Saqlain Muhammad, Akhtar Zainab, Karamat Raheela, Munawar Samra, Iqbal Maria, Fiaz Muhammad, Zafar Muhammad Mubeen, Saeed Sadia, Nasir Muhammad Farooq, Naqvi S M Saqlan, Raja Ghazala Kaukab
Department of Biochemistry, PMAS-Arid Agriculture University, Rawalpindi, Pakistan.
Department of Pathology, Shaheed Zulfiqar Ali Bhutto Medical University, Islamabad, Pakistan.
Iran J Public Health. 2019 Dec;48(12):2224-2231.
A number of anthropometric indices have been used in different world populations as markers to estimate obesity and its related health risks. The present study is large population based study dealing with five anthropometric obesity scales; Body mass index (BMI), waist circumference (WC), waist to hip ratio (WHR), basal adiposity index (BAI), and Visceral adiposity index (VAI) to identify common adiposity trait(s) that best predict obesity and associated health complication(s).
A total of 4000 subjects including 1000 in each category of BMI from four provinces (Punjab, Sindh, Kahyber pakhtoonkha and Balochistan) of Pakistan from 2012-2017 were collected. Complete anthropometric measurementswere obtained and blood samples were collected and Biochemical profiling was performed. Descriptive statistics, linear regression, binary and multiple regression analysis was done.
Our data analysis explored the relationships of obesity five indices; BMI, WC, WHR, BAI, and VAI with common metabolic health complications. Effect size analysis clearly indicates that a unit increase in BMI significant raised all anthropometric and clinical parameters. General and sex specific association analysis of adiposity traits with risk phenotypes (hypertension, hyperglycemia and dyslipidemia) indicated significant associations of WC with all three metabolic risks. Varying degrees of correlations of other adiposity traits with metabolic risks were observed. Frequency of different obesity classes among obese population group were as follows; 55.7% class I, 28.50% Class II and 15.80% Class III.

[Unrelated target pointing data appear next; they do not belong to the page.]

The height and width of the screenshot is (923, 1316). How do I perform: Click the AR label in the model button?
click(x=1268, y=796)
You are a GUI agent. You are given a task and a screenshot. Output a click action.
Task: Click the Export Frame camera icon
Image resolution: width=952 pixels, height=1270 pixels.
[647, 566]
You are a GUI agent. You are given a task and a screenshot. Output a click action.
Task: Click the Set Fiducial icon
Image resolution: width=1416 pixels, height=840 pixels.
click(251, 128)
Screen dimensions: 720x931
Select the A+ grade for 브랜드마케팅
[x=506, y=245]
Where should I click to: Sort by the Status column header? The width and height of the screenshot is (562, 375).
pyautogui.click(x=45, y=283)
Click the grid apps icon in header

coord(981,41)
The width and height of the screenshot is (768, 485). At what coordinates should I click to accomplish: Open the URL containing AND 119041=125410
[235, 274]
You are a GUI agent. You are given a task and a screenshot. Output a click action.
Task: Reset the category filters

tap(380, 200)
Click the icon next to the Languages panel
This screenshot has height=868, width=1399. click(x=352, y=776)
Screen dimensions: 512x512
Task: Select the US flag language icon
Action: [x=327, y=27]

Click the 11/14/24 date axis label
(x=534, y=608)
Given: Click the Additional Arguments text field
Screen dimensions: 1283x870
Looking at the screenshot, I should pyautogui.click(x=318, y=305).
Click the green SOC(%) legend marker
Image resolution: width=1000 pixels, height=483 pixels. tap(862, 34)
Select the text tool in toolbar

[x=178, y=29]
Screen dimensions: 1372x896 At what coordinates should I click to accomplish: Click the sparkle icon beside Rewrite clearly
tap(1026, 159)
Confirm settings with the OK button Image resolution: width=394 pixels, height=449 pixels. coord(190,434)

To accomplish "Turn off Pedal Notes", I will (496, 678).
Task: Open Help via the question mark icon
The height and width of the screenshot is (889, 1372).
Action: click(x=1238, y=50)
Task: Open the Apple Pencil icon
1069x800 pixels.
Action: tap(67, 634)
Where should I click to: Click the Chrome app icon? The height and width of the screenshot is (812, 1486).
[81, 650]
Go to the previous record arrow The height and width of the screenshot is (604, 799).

WC is the strong predictor of obesity associated metabolic health issues in Pakistani populations. While BMI has significant increasing effect on other obesity indices like WHR, VAI and BAI.
多种人体测量指标已在不同世界人群中用作估计肥胖及其相关健康风险的标志物。本研究是一项基于大量人群的研究,涉及五种人体测量肥胖量表;体重指数(BMI)、腰围(WC)、腰臀比(WHR)、基础肥胖指数(BAI)和内脏脂肪指数(VAI),以确定最能预测肥胖及相关健康并发症的常见肥胖特征。
2012年至2017年期间,从巴基斯坦四个省份(旁遮普省、信德省、开伯尔-普赫图赫瓦省和俾路支省)收集了总共4000名受试者,包括BMI各分类中的1000名。获得了完整的人体测量数据,采集了血样并进行了生化分析。进行了描述性统计、线性回归、二元和多元回归分析。
我们的数据分析探讨了肥胖的五个指标;BMI、WC、WHR、BAI和VAI与常见代谢健康并发症之间的关系。效应量分析清楚地表明,BMI每增加一个单位,所有人体测量和临床参数均显著升高。肥胖特征与风险表型(高血压、高血糖和血脂异常)的总体及性别特异性关联分析表明,WC与所有三种代谢风险均存在显著关联。观察到其他肥胖特征与代谢风险存在不同程度的相关性。肥胖人群组中不同肥胖等级的频率如下:I级55.7%,II级28.50%,III级15.80%。
在巴基斯坦人群中,WC是肥胖相关代谢健康问题的有力预测指标。而BMI对WHR、VAI和BAI等其他肥胖指标有显著的增加作用。